» DIRECTIONS FOR THIS TASK
When you reach the line below that has "Where should I click to: Select", start returning lines exactly, and stop after the line that has "Click the decimal"; skip the pictures.

» RECORDS SUPPLIED

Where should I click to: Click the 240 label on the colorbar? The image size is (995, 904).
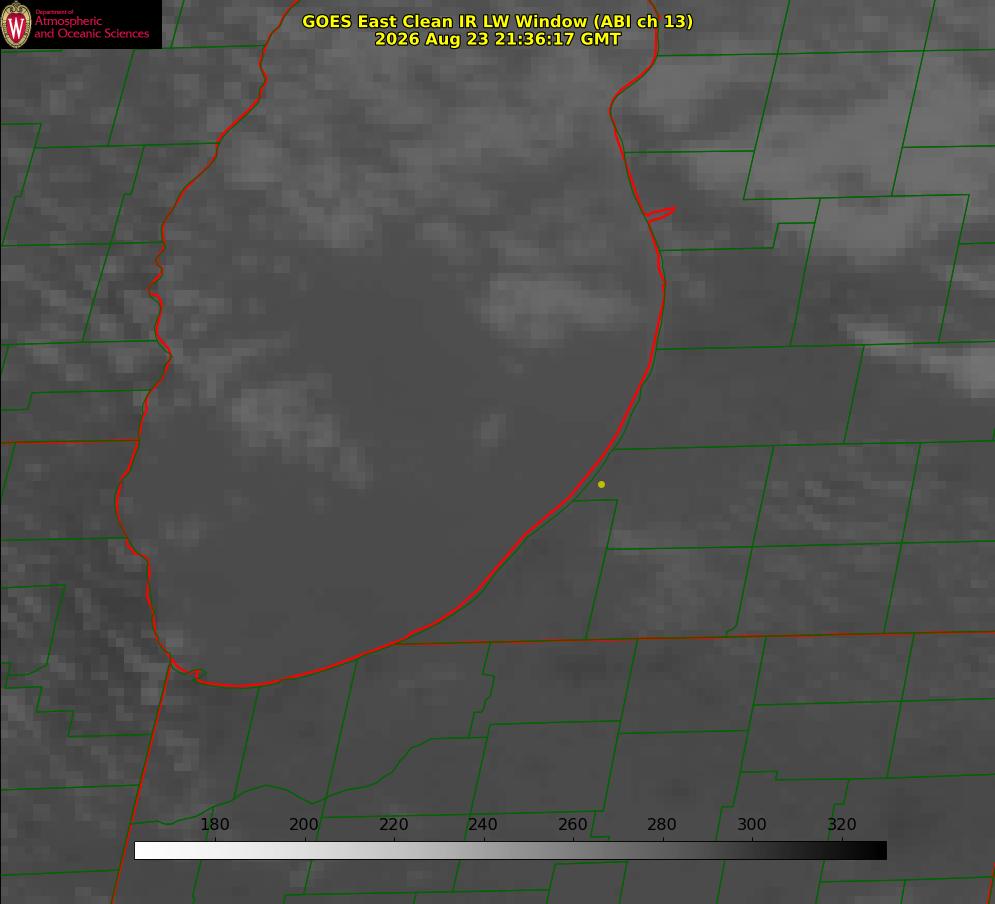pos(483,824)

* * *

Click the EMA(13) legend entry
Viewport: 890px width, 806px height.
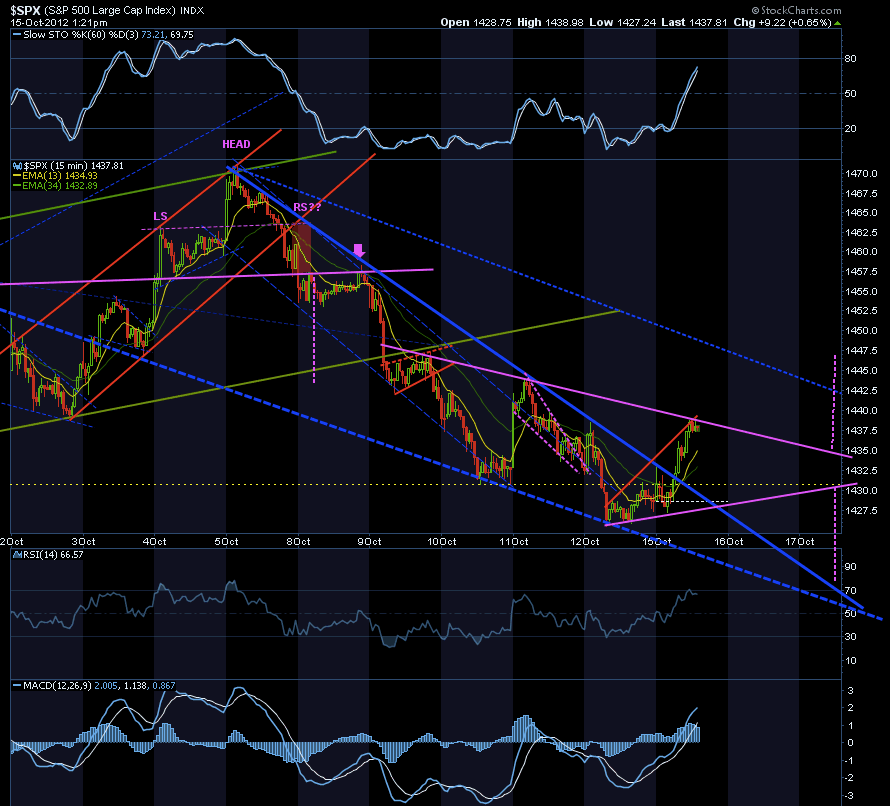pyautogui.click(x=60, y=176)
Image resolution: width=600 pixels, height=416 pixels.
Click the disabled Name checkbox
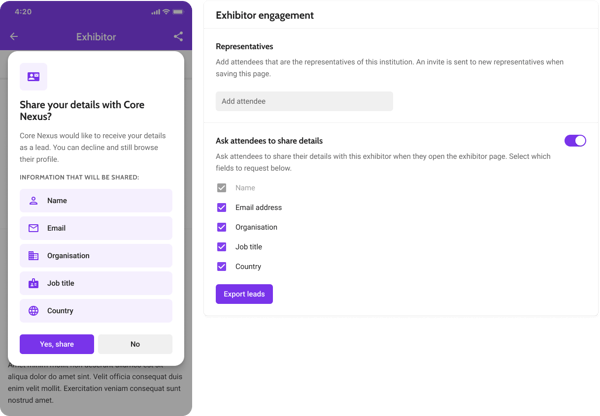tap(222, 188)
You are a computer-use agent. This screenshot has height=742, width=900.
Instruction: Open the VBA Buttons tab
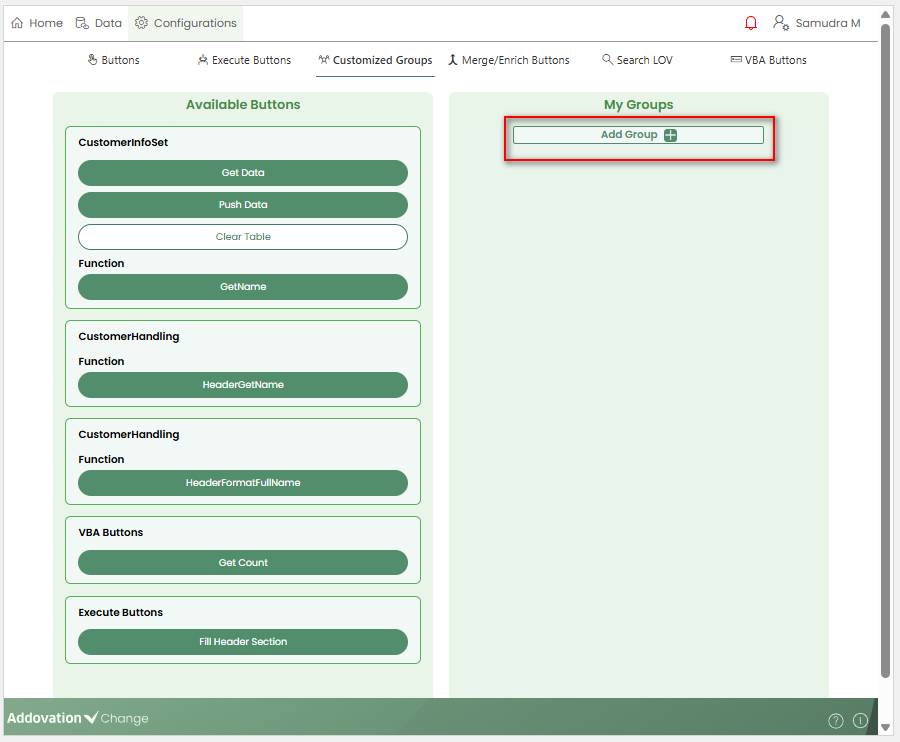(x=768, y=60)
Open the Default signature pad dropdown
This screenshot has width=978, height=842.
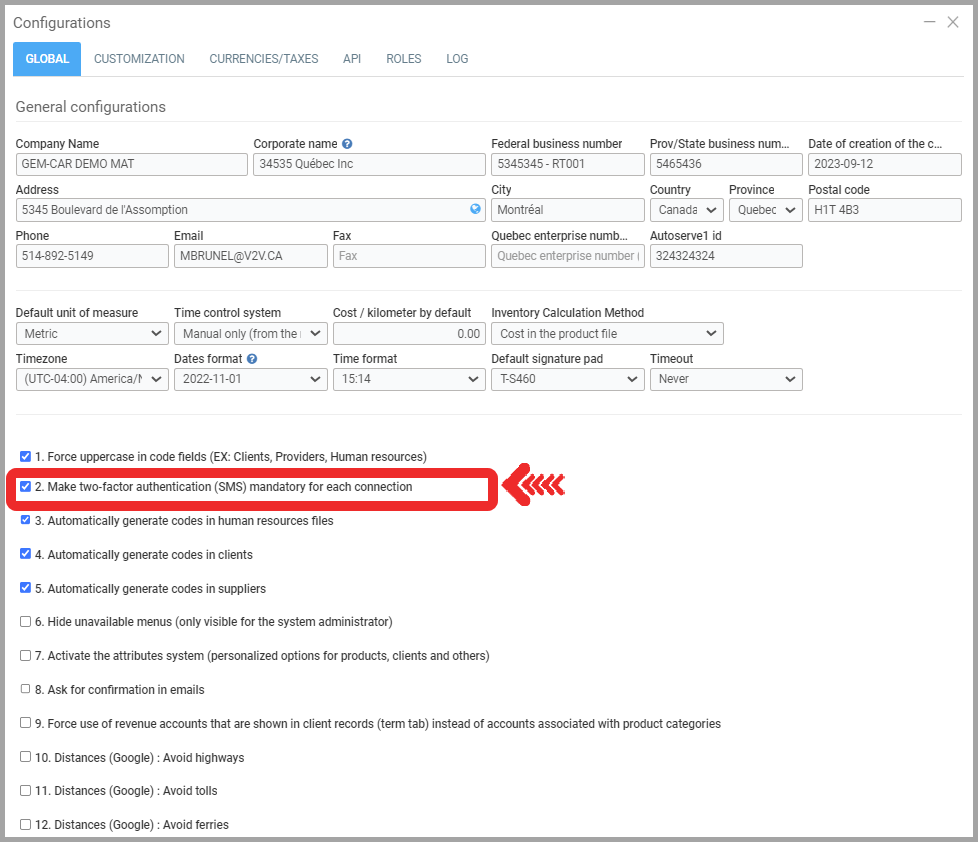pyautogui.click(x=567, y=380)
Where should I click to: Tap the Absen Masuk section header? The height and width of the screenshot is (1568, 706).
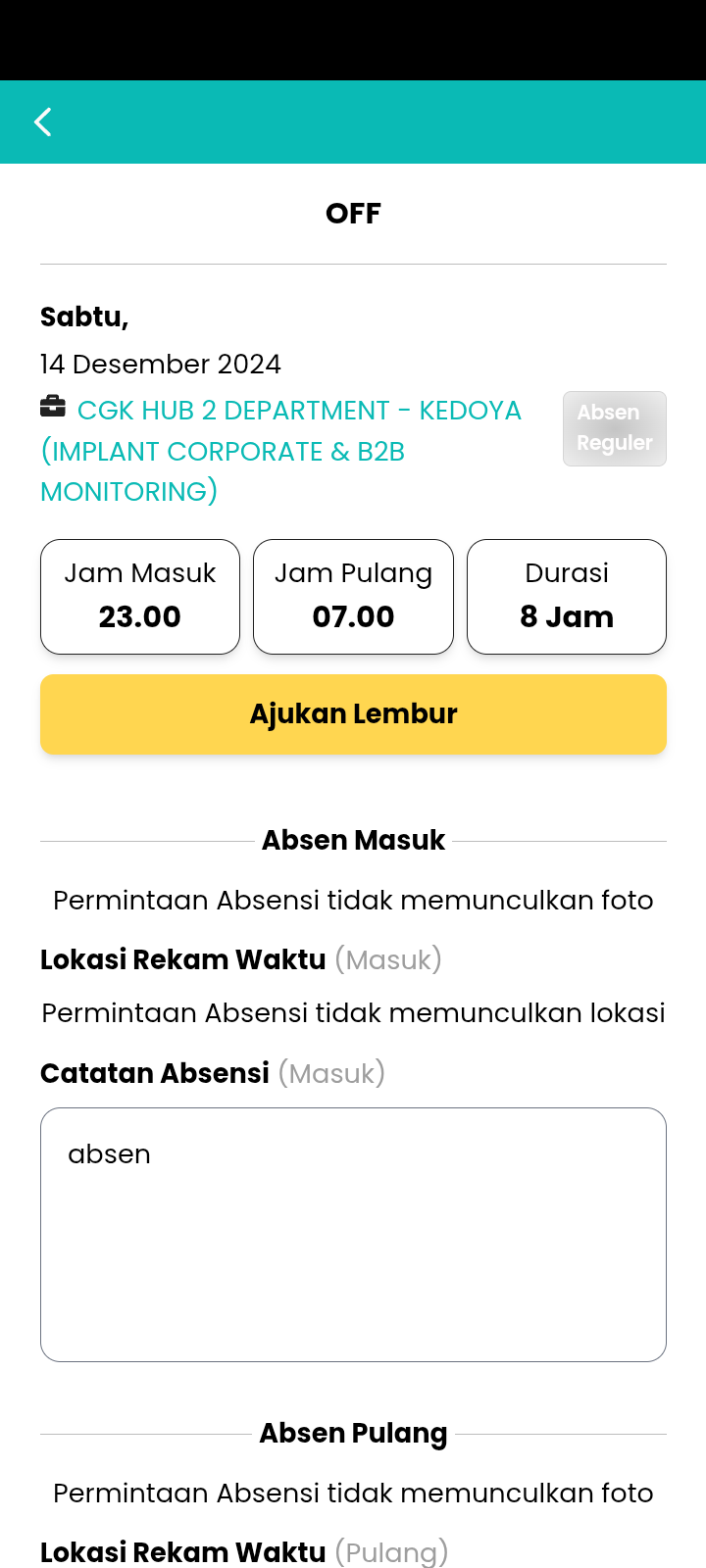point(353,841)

--

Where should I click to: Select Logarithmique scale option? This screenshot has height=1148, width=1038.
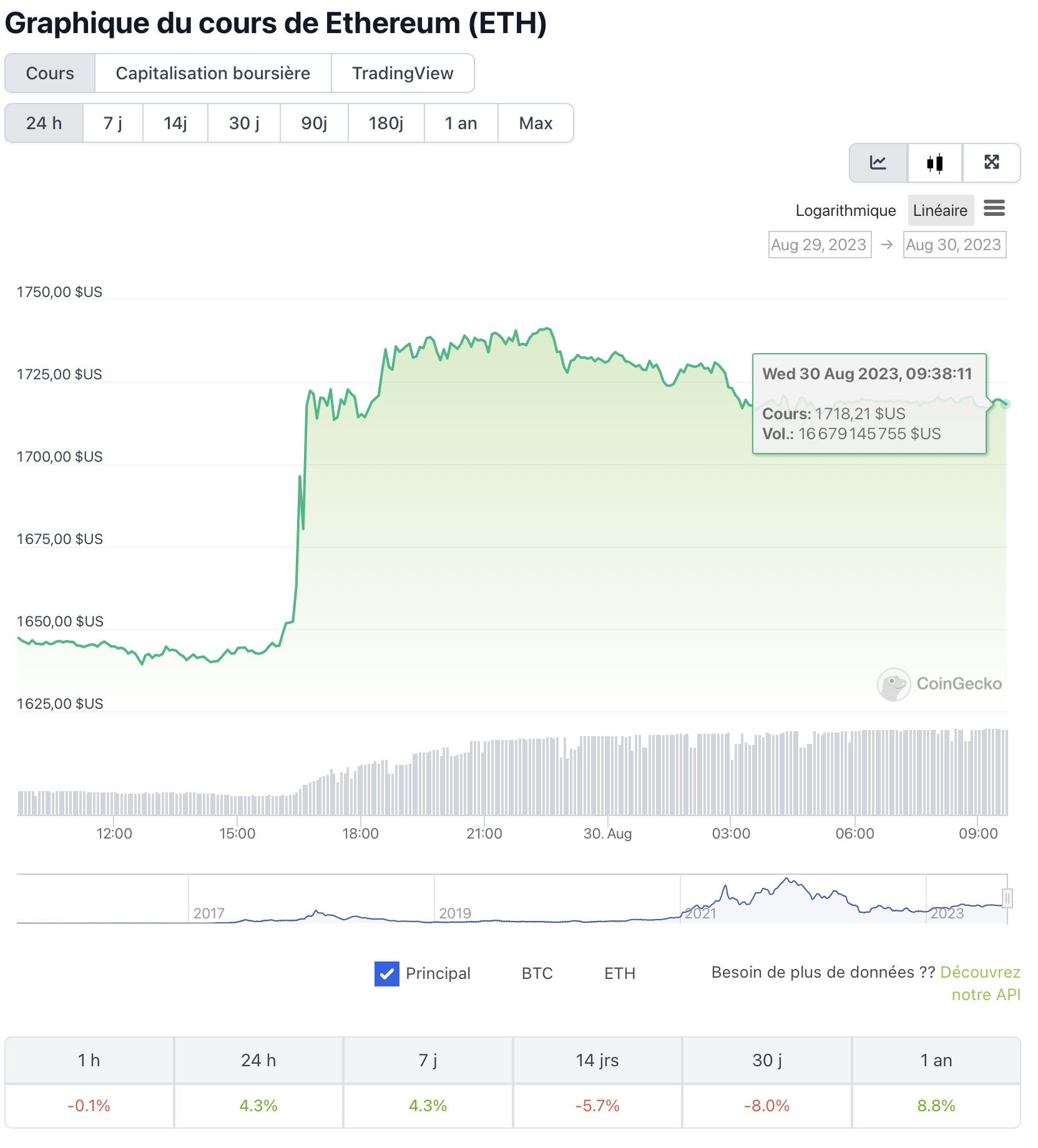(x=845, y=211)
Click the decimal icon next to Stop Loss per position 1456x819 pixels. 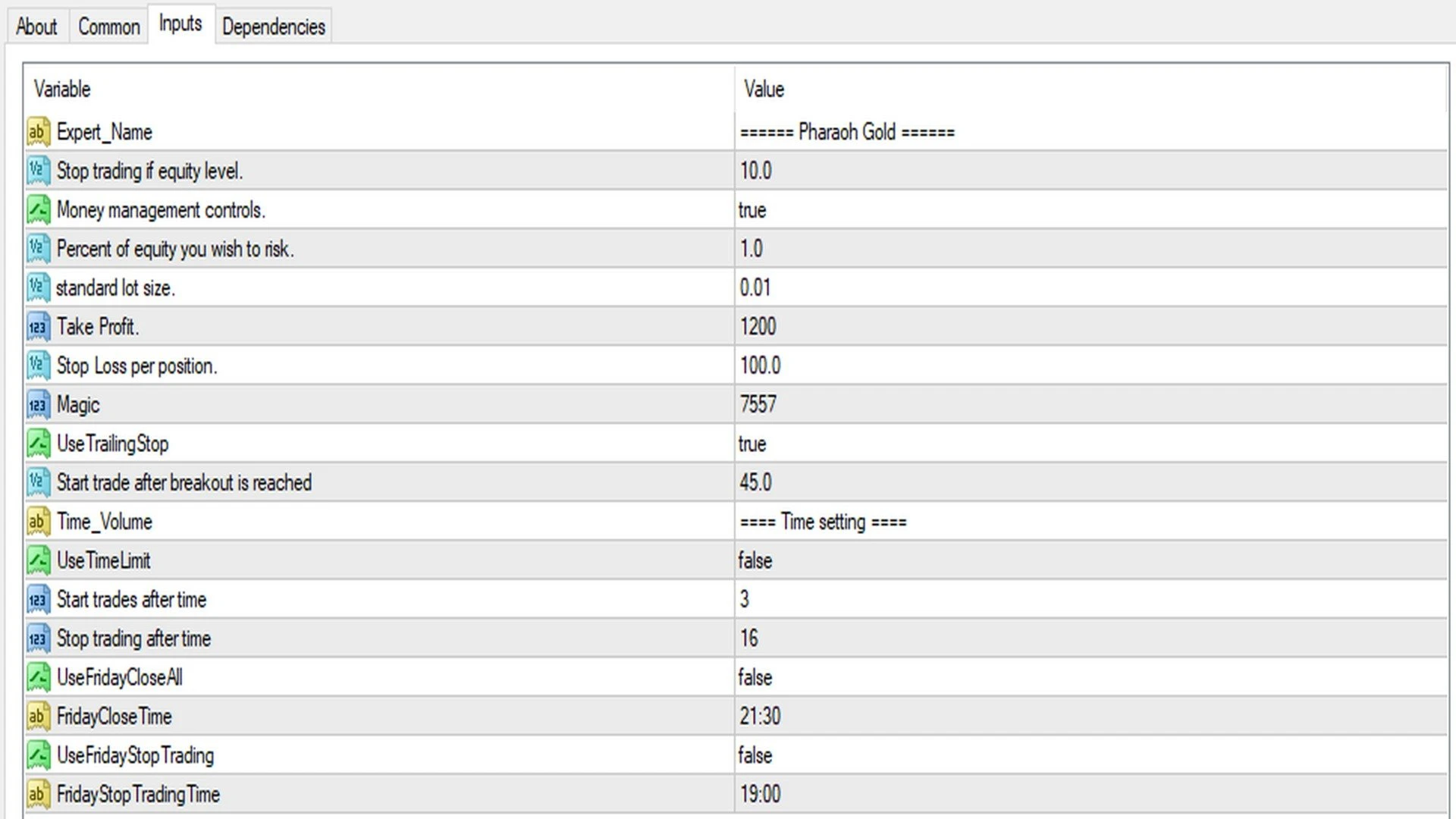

» WRITTEN RESPONSE
Where should I click to: Select Logarithmique scale option? This screenshot has height=1148, width=1038.
(x=845, y=211)
Click the decimal icon next to Stop Loss per position 1456x819 pixels. 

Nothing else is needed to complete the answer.